キヤノン EF28-300mm F3.5-5.6L IS USM
インスピレーション
(2009.05.29 最終更新)
2004.06.26に発売された、キヤノンの高倍率ズームレンズ、「EF28-300mm F3.5-5.6L
IS USM」。
旧モデルの「EF35-350mm F3.5-5.6L USM」のリファイン版として登場。強力なIS(手ぶれ補正機能)を搭載し、デジタル一眼レフカメラを想定した光学系へと一新され、最新技術満載のレンズへと変貌を遂げた。
28-300mmと高倍率ズームながら、タムロン、シグマとは傾向が全く異なる超ど級レンズ。Lの称号を掲げるだけあり、その実力は如何なるものでしょうか?
細かい前置きはどーでも良いので、早速レポートをどうぞ。
手持ちのレンズをバックに撮影。外観はEF35-350mm F3.5-5.6L USMとほぼ同一。
付属のフード(EW-83G)は花形で植毛加工された本格的なものだが、
フルサイズ対応でもあり広角側のケラレを防止するため、サイズが控えめなのは止むを得ない。
左側面に各種スイッチが並ぶ。ISの切り替えがON/OFF表示となり、旧来のISレンズよりも分かりやすくなった。

(データ集から取った記録)
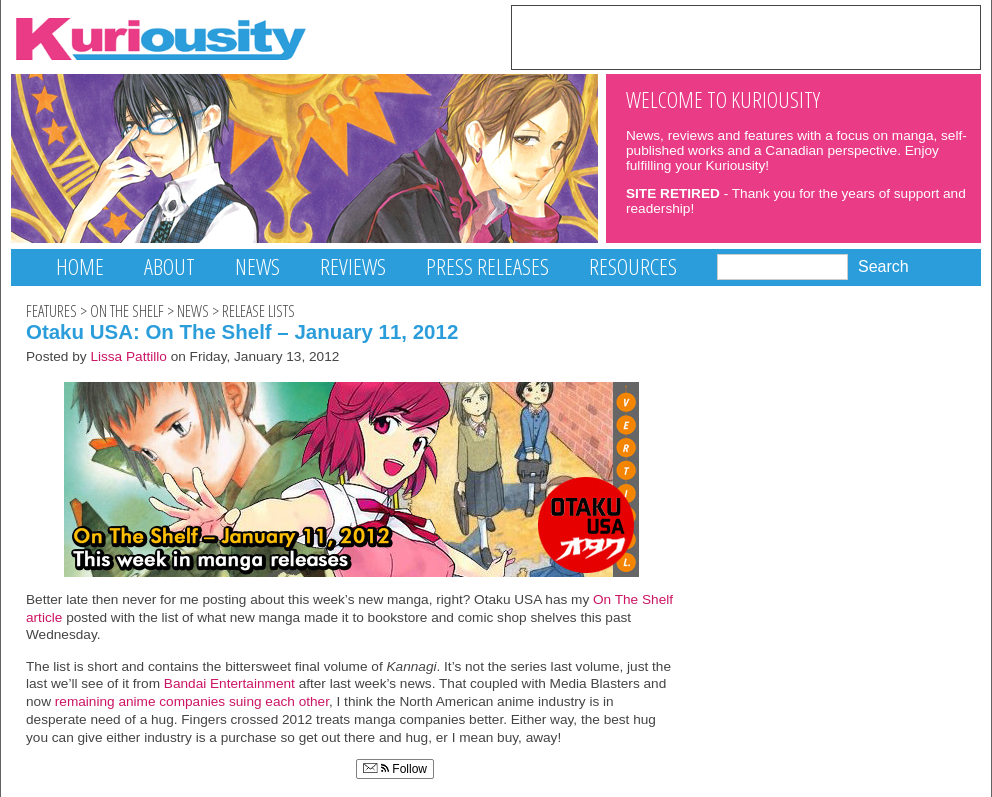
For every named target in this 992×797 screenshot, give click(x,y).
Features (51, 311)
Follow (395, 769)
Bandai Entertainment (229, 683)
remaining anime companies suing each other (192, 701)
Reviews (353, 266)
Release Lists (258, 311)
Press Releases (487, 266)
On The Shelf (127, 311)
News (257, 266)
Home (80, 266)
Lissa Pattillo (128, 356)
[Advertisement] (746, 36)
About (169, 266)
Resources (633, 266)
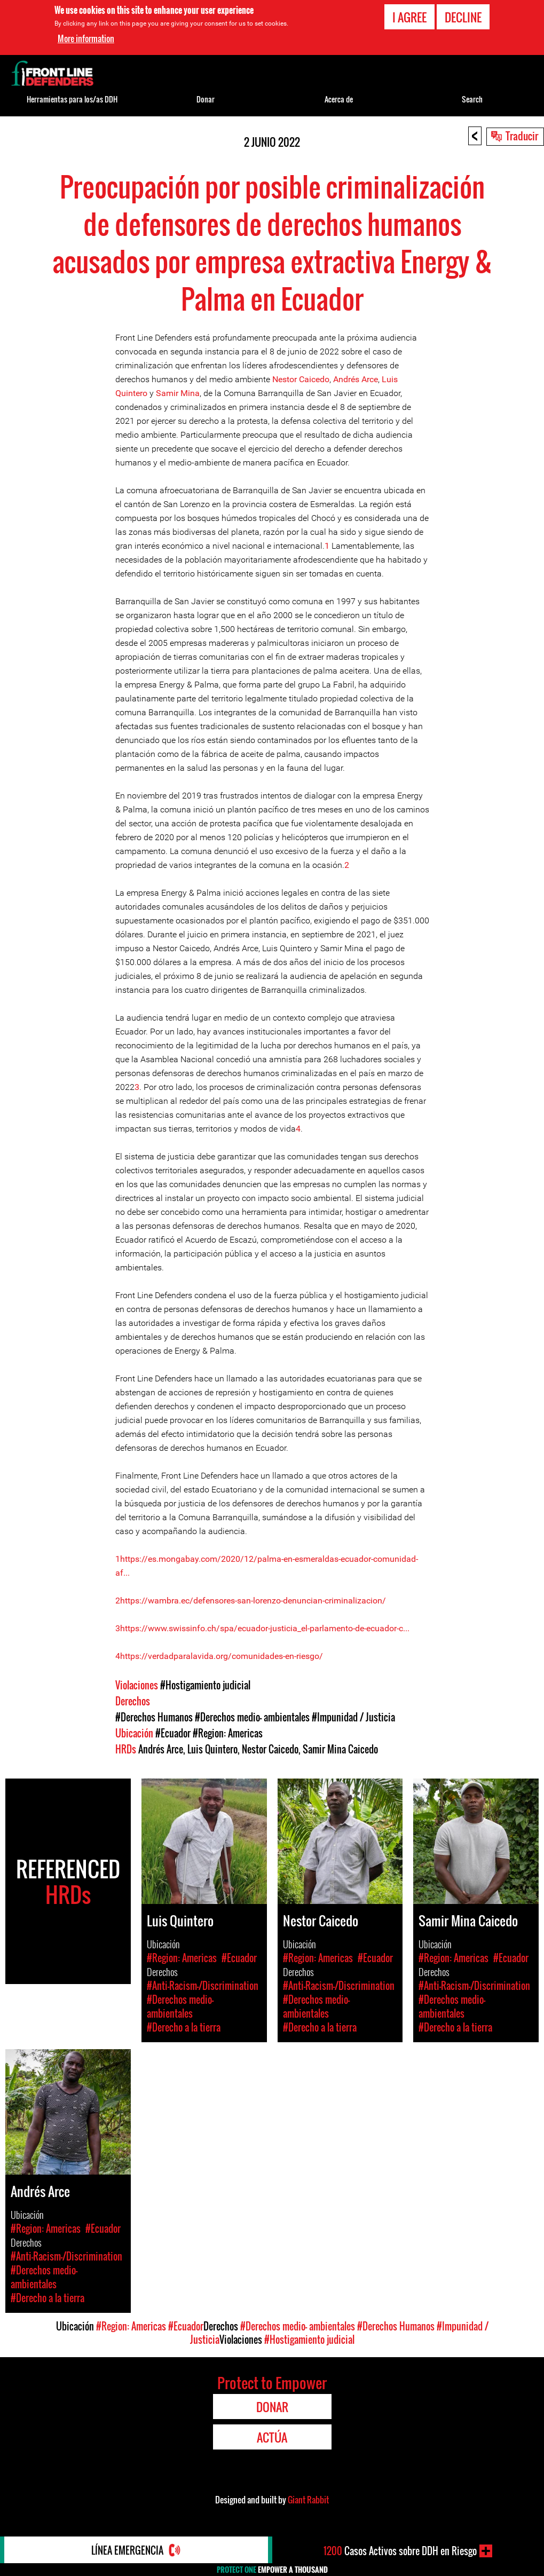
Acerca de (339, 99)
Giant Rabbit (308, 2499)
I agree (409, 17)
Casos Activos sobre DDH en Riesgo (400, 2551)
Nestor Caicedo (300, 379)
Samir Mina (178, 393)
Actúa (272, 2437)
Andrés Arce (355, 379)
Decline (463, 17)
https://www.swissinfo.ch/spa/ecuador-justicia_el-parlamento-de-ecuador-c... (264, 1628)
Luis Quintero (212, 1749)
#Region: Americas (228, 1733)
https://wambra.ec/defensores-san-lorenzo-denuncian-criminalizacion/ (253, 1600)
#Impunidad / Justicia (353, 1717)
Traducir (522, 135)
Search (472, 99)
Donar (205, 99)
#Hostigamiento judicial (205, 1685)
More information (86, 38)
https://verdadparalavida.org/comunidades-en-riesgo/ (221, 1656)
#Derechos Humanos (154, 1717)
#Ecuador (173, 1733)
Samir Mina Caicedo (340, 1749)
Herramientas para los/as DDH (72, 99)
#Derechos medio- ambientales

...

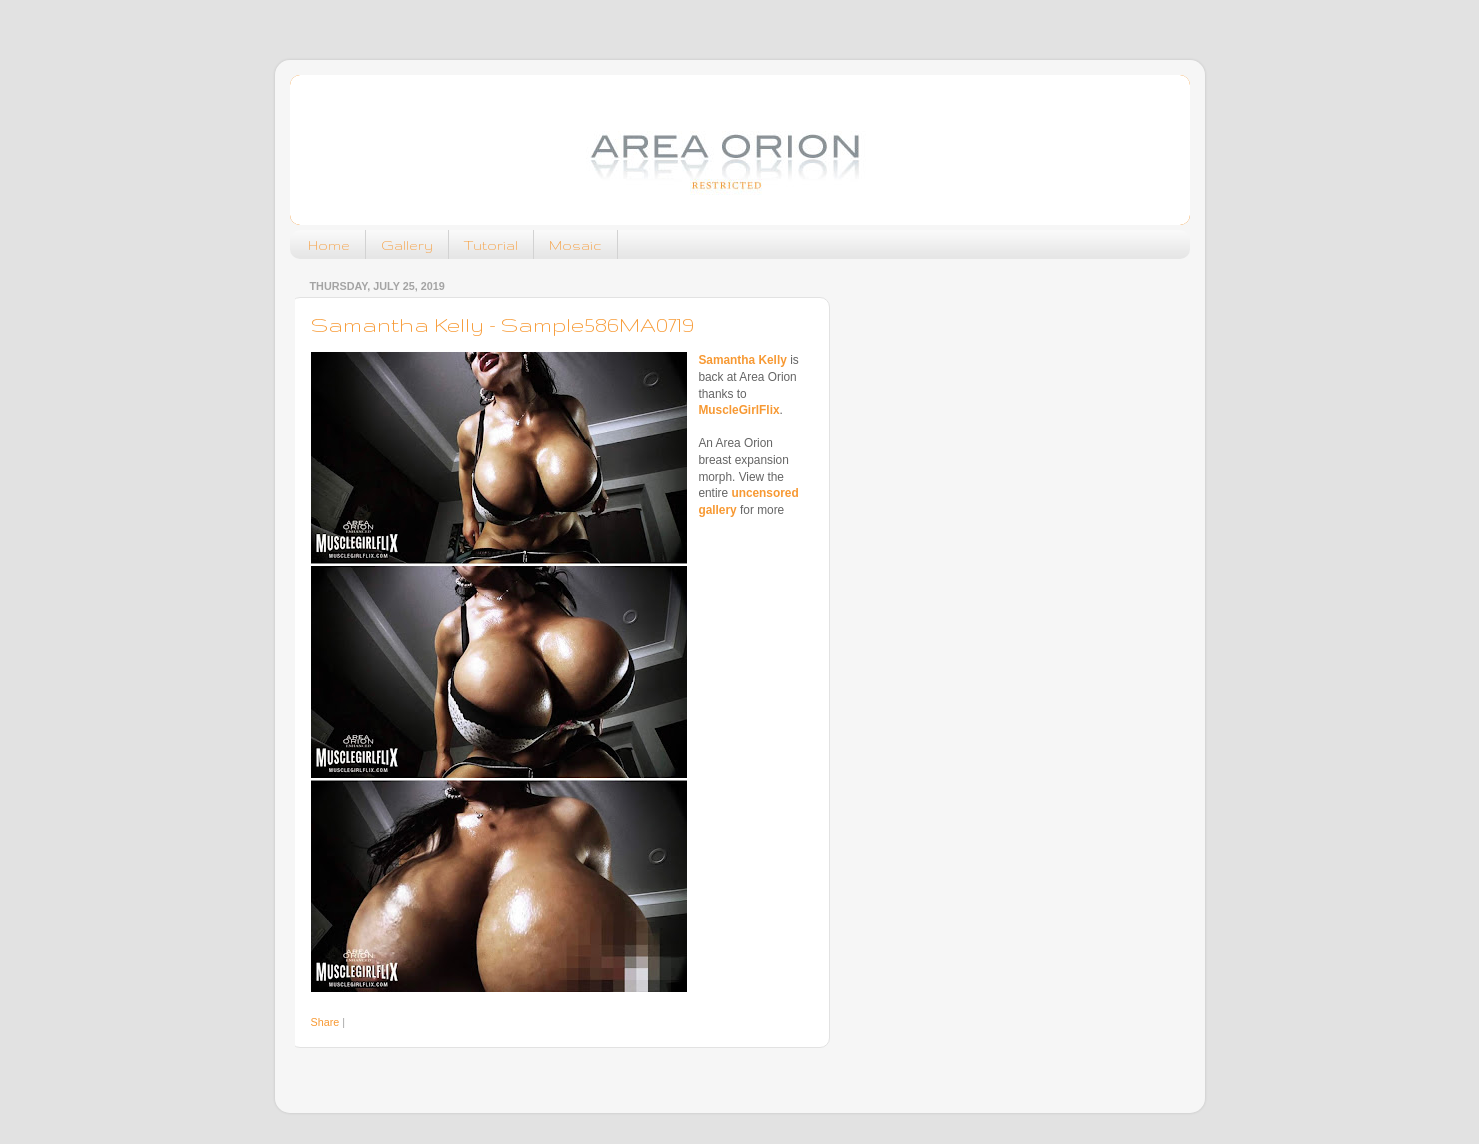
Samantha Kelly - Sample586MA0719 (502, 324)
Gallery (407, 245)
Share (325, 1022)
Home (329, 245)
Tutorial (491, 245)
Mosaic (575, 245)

---

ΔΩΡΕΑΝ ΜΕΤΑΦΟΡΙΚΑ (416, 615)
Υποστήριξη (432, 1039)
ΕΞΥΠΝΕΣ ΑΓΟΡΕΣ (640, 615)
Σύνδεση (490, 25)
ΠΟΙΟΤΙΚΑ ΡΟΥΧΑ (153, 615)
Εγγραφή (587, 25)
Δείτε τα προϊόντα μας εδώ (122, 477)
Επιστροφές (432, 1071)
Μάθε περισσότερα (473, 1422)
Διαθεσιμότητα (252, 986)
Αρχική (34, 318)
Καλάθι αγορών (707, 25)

記述問題
読解文を読み、次の問いに答えよ。
1. このレンズが発売された日はいつか。
2. このレンズは、どの旧モデルのリファイン版として登場したか。
3. 付属のフードの型番は何か。

解答
1. 2004.06.26
2. EF35-350mm F3.5-5.6L USM
3. EW-83G